According to the Pentecost sermon, what does the word "Pentecost" mean?

DOCUMENT TEXT »
■ ■ ■ ■ ■
Pentecost 2019
Acts 2:1-21
Romans 8:14-17
John 14:8-17, (25-27)
The Rev. Dr. Katherine Kelly
I once assisted at a baptism for just one child. He was about a year old and he was tall and thin and leggy and adorable. He didn’t cry or wiggle much. A perfect angel. After he was baptized, while the parents were drying his face and the priest was readying the chrism oil for his forehead, his foot was dangling and fell into the font. So, he flipped his foot and splashed everyone around him including the first three rows! We all burst into laughter! The parents were embarrassed at first but then realized our laughter was that of delight in this moment when we all sort of shared in their son’s baptism.
Today is a principle feast in the church calendar it is The Day of Pentecost. And it is a perfect day for a baptism because of our focus on the nature of the Holy Spirit. The Holy Spirit came to the disciples on the Day of Pentecost through wind and fire and the Holy Spirit comes to us at our Baptism through water.
The Day of Pentecost was a Jewish festival that was celebrated fifty days after Passover. That’s what Pentecost means - fifty. So, they were being good Jews and honoring this feast when the Holy Spirit showed up and filled them with her power.
Some folks consider this the birthday of the church. Episcopalians everywhere today will have balloons and birthday cake! Usually they serve red velvet cake because it is red, the red color for this day which is the color of the Holy Spirit because of the fire and the blood on the doorways at the first Passover.
So, I want us to ponder three images of the Holy Spirit for a few moments and then we will baptize all these beautiful babies.
■ ■ ■ ■ ■
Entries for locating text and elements
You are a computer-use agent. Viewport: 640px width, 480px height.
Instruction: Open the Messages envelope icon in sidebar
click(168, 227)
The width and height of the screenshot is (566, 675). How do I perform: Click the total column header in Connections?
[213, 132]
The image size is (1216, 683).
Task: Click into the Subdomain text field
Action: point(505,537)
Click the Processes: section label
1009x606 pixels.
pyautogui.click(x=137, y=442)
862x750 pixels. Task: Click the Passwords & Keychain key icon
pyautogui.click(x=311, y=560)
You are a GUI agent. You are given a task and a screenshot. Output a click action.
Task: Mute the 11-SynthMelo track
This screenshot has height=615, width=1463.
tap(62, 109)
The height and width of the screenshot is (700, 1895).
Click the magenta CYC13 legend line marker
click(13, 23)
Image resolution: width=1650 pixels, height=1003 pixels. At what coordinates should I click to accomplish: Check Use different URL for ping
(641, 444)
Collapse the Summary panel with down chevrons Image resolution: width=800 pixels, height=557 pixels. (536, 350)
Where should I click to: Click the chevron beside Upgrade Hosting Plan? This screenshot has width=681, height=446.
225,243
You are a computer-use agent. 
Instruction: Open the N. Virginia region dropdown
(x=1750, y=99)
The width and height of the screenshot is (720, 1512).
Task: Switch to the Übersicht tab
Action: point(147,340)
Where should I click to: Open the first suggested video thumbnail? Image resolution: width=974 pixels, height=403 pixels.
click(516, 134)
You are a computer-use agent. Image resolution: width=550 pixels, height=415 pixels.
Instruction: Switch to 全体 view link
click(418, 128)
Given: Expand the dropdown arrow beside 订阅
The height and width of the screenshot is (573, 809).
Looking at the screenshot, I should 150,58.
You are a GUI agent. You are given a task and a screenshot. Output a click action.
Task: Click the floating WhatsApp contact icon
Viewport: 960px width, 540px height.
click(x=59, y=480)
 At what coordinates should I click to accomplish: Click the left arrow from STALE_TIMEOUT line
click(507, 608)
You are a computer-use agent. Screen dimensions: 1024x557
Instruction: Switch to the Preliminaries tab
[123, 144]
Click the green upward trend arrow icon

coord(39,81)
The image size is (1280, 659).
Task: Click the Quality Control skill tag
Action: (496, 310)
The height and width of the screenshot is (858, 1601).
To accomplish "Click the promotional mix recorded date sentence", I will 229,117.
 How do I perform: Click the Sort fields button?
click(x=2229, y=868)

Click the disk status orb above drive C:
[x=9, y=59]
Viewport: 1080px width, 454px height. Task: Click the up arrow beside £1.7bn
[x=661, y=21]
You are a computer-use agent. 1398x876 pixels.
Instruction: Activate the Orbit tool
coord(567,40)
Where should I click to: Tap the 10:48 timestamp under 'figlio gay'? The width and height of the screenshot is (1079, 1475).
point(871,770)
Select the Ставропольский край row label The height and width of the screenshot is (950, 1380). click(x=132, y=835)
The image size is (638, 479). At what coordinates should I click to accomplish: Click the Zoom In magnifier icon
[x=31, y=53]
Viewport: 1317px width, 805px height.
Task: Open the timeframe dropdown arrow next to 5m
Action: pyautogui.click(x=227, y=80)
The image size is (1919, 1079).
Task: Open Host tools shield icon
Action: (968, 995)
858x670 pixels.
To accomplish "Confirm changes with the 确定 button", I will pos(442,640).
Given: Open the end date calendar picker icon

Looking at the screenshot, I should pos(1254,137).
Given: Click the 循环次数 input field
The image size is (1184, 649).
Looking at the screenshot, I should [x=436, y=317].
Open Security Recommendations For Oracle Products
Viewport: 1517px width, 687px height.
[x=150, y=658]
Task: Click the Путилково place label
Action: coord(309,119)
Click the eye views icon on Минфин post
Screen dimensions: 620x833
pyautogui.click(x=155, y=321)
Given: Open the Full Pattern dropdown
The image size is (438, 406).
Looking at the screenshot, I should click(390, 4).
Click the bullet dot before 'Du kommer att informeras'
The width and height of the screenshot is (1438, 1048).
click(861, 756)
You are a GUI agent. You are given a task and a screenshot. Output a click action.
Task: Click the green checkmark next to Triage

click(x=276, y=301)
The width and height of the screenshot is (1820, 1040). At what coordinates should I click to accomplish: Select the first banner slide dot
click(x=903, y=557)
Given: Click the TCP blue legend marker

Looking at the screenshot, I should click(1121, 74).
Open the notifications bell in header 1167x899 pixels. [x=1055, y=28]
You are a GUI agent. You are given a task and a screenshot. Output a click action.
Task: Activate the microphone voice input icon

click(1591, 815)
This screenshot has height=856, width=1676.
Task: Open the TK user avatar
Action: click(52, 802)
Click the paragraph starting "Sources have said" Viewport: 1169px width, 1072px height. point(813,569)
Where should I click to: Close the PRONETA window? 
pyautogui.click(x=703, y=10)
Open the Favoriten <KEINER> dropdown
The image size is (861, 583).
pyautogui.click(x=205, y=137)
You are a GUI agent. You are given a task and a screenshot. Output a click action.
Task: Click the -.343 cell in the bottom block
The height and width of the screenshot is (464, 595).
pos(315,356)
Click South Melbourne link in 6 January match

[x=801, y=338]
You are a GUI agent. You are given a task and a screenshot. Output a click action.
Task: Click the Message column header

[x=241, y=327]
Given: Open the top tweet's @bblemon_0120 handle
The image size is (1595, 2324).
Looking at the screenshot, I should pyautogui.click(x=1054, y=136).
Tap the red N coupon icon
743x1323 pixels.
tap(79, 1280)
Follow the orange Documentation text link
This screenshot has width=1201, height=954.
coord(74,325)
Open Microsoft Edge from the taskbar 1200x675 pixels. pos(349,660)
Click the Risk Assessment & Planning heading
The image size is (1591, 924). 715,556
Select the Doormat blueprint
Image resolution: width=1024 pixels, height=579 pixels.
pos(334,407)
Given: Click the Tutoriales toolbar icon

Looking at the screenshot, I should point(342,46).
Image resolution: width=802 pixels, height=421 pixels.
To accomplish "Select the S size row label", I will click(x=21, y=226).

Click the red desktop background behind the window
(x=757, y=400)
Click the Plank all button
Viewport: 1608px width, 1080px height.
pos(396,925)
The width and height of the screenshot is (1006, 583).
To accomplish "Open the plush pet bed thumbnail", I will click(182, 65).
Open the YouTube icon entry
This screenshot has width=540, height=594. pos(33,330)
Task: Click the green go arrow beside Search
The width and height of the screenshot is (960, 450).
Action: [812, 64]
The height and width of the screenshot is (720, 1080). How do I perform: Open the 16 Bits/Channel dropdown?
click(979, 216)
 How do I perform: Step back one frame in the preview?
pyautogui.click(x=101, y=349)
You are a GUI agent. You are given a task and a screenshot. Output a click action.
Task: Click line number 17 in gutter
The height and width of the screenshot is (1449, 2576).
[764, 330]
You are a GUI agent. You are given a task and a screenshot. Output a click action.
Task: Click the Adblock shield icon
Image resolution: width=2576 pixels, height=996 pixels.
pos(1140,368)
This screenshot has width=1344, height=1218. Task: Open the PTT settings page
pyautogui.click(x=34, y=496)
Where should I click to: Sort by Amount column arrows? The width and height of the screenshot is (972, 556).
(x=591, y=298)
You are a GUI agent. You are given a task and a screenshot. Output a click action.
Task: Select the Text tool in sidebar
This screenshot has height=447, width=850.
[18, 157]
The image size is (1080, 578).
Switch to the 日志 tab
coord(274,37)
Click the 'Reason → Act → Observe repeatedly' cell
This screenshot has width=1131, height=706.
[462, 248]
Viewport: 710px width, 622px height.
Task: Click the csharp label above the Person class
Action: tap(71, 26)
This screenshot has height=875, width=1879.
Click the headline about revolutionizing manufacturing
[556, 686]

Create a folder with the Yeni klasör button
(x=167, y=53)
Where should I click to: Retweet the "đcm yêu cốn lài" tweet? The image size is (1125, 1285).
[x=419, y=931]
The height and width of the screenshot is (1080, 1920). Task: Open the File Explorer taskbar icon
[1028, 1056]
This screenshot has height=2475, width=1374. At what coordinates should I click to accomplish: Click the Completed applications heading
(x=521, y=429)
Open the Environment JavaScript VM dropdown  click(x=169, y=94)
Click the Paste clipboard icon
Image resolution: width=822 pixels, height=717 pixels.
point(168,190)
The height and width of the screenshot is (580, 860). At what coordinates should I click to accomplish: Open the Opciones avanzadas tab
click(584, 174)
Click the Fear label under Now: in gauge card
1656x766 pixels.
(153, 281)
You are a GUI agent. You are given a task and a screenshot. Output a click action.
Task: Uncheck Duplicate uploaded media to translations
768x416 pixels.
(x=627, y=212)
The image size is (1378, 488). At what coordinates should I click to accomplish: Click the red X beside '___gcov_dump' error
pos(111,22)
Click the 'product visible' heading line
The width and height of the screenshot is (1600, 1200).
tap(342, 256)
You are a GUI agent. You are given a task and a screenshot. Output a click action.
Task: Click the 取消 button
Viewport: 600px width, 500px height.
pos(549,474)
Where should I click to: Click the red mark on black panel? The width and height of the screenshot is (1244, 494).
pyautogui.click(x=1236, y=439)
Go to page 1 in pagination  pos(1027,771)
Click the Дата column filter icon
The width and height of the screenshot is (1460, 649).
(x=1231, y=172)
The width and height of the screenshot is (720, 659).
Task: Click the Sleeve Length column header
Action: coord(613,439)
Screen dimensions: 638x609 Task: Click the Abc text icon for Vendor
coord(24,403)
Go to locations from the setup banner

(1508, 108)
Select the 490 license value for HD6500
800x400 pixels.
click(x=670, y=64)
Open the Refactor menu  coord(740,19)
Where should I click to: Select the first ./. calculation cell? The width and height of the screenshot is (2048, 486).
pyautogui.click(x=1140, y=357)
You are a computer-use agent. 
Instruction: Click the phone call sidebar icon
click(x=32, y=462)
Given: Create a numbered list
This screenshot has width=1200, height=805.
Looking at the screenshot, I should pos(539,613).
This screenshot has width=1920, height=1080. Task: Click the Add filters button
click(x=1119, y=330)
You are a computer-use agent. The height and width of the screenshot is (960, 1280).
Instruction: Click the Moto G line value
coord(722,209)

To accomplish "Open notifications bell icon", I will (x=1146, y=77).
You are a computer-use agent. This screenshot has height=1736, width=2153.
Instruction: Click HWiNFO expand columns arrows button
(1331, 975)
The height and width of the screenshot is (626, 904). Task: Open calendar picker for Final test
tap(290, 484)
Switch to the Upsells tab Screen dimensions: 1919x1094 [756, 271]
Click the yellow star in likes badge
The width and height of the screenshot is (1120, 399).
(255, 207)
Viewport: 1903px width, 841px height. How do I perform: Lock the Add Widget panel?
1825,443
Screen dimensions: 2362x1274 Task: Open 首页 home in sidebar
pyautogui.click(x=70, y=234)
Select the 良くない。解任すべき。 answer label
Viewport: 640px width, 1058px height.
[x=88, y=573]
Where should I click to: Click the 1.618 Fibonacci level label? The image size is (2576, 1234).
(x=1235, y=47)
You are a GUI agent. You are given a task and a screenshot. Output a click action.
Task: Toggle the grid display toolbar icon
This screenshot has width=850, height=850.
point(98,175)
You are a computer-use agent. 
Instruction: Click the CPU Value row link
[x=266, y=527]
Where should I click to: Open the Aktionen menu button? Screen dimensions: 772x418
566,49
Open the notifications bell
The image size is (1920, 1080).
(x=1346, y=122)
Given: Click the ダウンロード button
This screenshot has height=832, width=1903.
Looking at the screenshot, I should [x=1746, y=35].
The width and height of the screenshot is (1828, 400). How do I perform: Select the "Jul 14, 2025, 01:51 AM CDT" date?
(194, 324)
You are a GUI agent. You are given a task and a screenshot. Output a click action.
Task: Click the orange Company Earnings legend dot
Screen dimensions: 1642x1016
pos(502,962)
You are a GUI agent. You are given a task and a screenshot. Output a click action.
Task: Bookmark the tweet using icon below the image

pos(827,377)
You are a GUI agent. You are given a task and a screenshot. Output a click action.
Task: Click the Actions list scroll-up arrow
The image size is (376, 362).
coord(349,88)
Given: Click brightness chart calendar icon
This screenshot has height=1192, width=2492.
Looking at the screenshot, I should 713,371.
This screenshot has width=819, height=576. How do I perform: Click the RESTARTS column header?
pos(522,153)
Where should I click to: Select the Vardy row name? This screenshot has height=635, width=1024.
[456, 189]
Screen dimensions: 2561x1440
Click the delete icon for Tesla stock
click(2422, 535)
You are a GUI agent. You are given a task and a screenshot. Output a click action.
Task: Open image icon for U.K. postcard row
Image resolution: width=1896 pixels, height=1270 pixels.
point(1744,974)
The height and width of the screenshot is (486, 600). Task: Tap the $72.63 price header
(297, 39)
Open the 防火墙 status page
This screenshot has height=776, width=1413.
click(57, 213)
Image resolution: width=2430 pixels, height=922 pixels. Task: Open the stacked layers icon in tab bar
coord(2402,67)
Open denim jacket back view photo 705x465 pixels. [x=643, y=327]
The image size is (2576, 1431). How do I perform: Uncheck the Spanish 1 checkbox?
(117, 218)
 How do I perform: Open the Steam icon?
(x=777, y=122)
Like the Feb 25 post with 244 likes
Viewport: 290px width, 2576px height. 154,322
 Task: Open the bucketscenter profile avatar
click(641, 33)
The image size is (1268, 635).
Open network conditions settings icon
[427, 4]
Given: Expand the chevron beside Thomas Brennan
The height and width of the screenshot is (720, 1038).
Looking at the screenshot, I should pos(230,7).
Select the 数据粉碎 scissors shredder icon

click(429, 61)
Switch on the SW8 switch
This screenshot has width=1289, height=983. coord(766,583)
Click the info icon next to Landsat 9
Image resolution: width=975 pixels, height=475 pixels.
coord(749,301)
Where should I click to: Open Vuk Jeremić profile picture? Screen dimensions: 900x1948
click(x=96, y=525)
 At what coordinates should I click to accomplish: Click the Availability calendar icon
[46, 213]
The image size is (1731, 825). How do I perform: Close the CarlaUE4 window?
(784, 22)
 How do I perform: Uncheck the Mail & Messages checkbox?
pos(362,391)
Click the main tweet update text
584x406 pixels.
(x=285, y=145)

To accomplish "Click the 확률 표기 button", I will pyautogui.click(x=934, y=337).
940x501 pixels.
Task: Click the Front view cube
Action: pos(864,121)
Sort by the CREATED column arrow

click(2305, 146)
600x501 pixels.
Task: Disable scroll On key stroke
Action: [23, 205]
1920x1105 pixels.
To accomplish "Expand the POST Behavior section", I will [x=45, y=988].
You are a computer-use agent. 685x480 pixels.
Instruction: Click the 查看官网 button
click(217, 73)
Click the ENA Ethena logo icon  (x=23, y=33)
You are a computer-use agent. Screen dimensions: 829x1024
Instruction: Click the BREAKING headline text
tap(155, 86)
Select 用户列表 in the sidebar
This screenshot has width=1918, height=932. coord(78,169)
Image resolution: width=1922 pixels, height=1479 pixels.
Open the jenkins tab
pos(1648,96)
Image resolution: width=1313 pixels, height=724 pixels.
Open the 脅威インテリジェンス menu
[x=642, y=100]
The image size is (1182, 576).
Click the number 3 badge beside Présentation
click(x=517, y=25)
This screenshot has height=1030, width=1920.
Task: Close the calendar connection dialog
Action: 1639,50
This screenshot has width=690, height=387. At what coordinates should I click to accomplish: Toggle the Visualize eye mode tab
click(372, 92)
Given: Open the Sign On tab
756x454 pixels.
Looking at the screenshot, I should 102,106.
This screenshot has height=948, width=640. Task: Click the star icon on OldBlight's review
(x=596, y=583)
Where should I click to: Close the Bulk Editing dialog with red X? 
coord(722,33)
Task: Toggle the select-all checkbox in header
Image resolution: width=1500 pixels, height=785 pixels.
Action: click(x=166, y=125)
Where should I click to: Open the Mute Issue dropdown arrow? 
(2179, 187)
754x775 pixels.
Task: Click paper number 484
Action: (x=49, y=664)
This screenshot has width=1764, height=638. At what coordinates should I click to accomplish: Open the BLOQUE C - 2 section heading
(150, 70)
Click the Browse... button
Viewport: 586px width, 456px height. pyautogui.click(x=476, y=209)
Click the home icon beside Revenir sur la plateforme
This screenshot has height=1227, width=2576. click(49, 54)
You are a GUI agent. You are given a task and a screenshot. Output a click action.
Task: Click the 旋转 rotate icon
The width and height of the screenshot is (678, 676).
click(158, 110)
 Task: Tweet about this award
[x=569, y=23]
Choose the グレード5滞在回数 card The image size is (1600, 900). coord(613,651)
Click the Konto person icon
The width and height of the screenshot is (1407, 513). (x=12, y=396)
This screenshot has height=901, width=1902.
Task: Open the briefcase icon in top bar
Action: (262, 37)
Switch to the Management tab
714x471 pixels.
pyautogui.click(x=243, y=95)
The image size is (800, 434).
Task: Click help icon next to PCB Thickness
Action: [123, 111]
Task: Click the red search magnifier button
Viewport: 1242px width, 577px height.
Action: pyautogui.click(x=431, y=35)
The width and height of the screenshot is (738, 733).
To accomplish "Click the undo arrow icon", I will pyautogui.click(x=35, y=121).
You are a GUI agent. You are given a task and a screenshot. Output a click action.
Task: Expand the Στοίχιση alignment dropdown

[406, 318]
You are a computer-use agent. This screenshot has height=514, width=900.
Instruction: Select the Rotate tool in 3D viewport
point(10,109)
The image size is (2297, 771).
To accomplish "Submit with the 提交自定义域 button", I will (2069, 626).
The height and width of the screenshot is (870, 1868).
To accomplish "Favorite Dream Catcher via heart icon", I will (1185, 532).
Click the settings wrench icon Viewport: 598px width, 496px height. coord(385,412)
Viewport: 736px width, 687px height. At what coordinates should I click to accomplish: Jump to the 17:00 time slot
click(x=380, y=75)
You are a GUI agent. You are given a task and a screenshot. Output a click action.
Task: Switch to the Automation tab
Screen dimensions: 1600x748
■ ■ ■ ■ ■
COMPLETED TASK » Fifty.